[Records excerpted from a collection]
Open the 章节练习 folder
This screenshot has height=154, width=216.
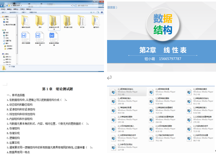pos(96,21)
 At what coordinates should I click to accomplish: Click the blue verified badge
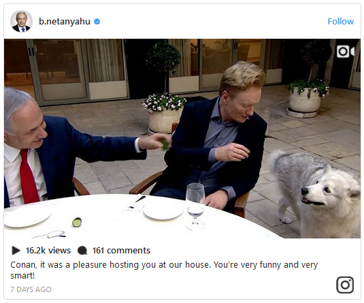(97, 22)
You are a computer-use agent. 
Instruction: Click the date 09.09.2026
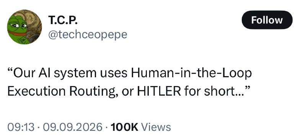click(x=73, y=127)
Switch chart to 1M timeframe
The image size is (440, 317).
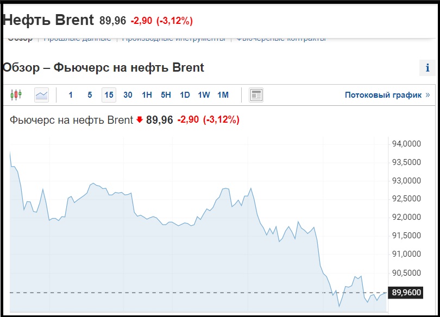[223, 95]
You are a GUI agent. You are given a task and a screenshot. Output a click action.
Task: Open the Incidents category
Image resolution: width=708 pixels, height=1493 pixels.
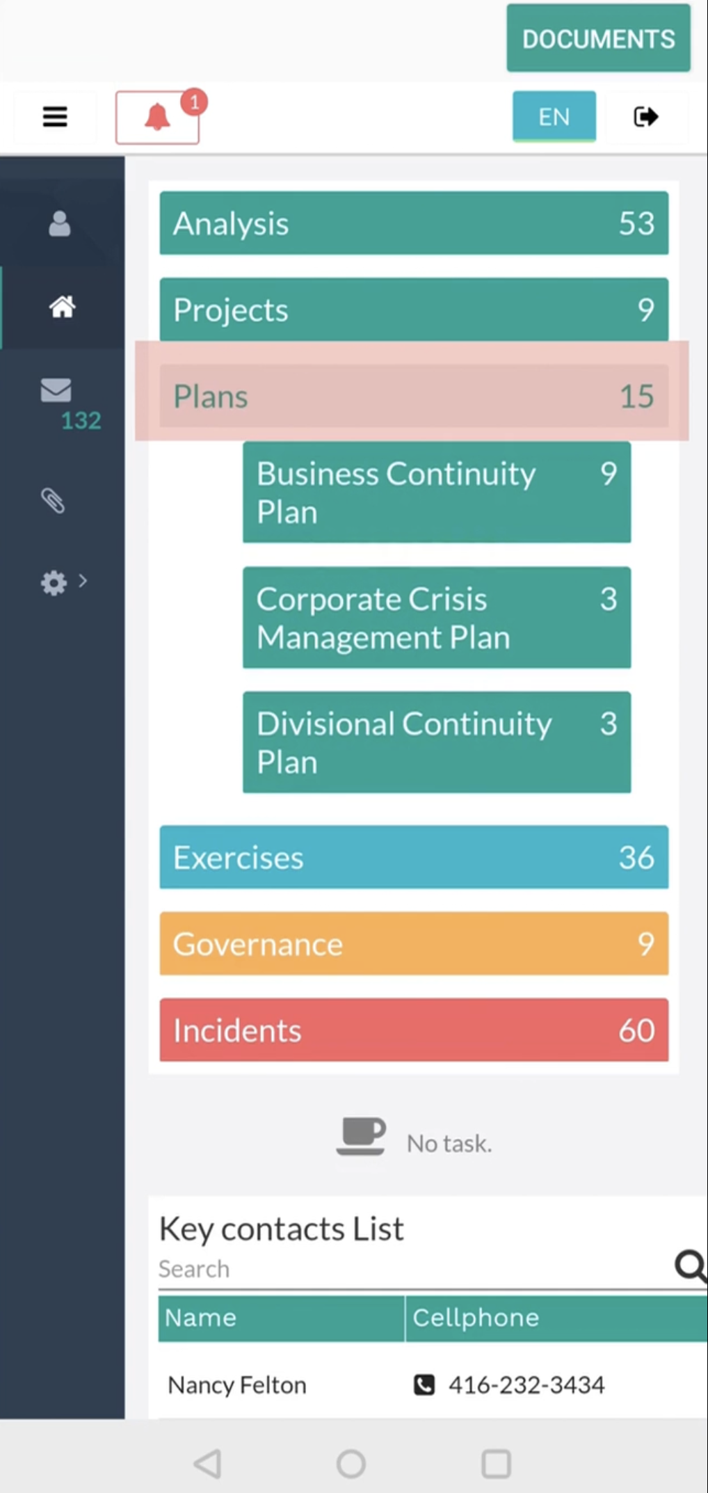(x=413, y=1030)
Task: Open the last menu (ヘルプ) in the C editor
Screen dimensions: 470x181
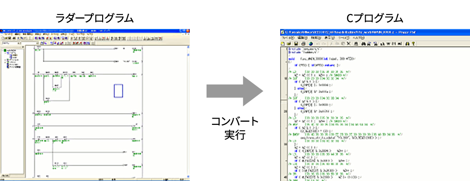Action: tap(358, 38)
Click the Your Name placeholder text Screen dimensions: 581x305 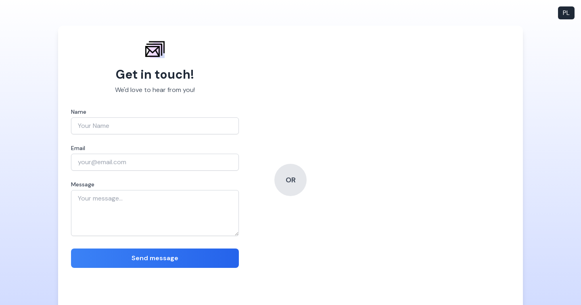[94, 126]
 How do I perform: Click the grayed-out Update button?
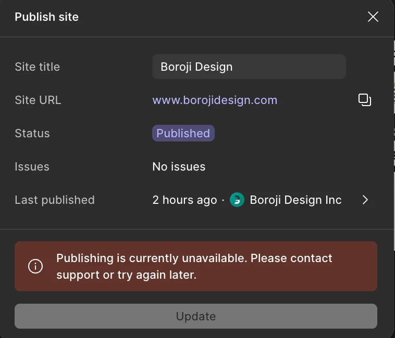(196, 316)
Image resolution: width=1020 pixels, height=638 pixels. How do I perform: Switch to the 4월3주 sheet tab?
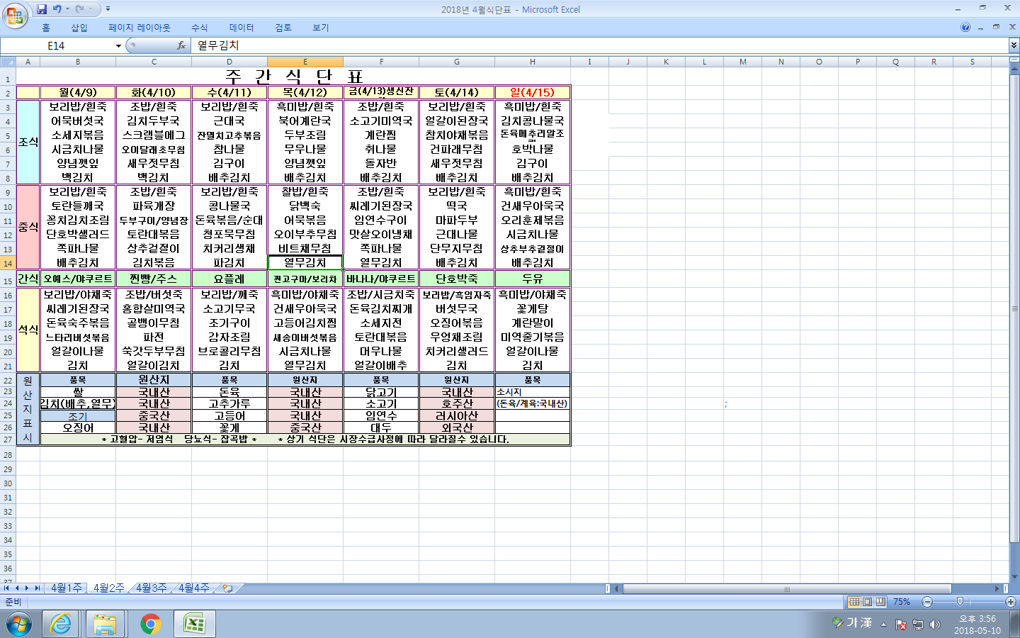pyautogui.click(x=152, y=588)
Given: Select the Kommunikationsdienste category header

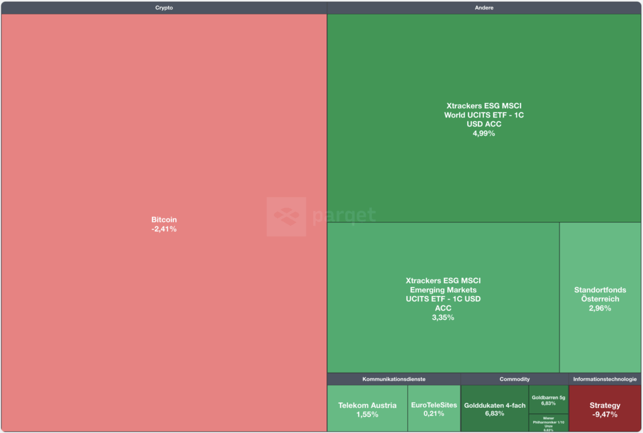Looking at the screenshot, I should 394,379.
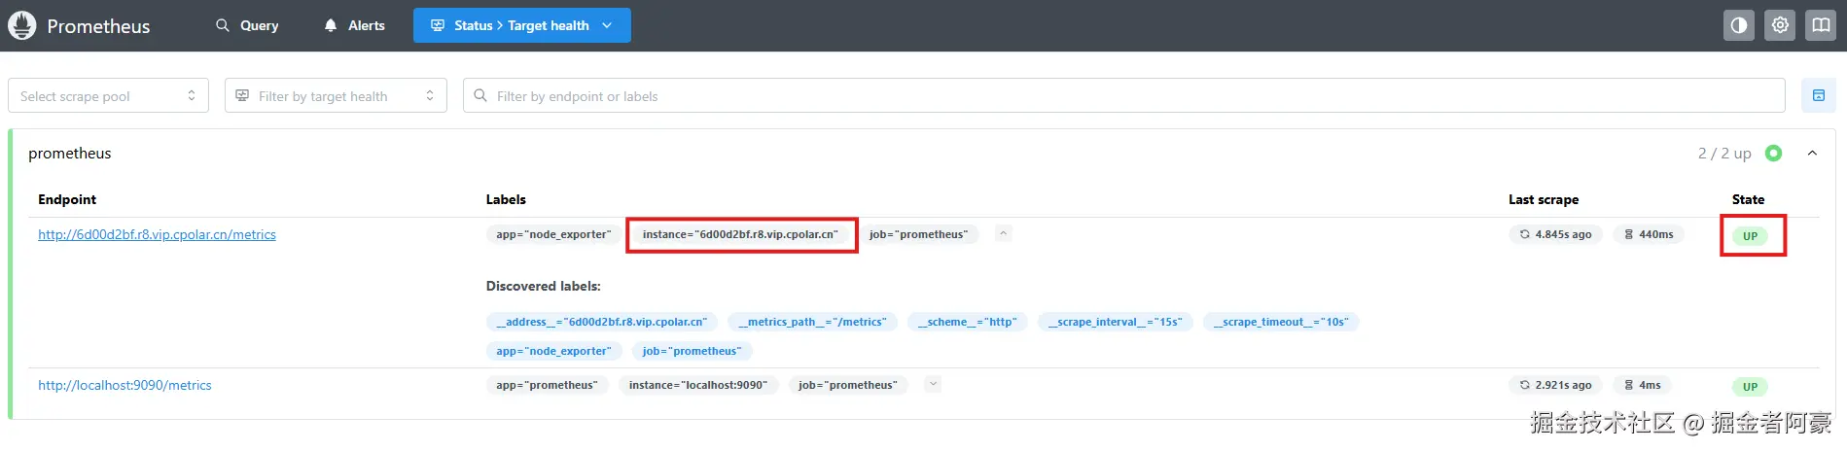Click the green healthy pool status indicator

click(x=1773, y=154)
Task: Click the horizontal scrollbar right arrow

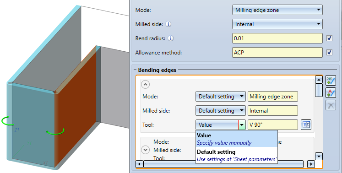Action: 311,164
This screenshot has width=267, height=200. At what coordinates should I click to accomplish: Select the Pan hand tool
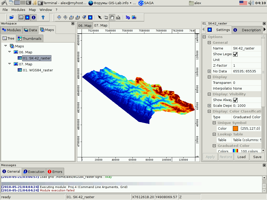[112, 17]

• [WHAT YOU ARE ASKED TO DO]: Beginning with the line that contains "Task: Click the" and ending with the last line of the data, transcribe each line exactly; pictures stay out.

• [ANSWER FOR THE TASK]:
Task: Click the horizontal scrollbar right arrow

Action: 311,164
This screenshot has width=267, height=200. At what coordinates should I click to accomplish: Select the Pan hand tool
[112, 17]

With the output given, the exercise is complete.